**What to work on**. Output all the records below, word for word.

Stored data:
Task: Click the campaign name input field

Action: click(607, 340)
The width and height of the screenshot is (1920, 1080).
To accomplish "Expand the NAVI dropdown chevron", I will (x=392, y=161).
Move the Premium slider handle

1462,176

**Answer to this task**.
Task: Click the campaign name input field

Action: click(607, 340)
The width and height of the screenshot is (1920, 1080).
To accomplish "Expand the NAVI dropdown chevron", I will (x=392, y=161).
Move the Premium slider handle

1462,176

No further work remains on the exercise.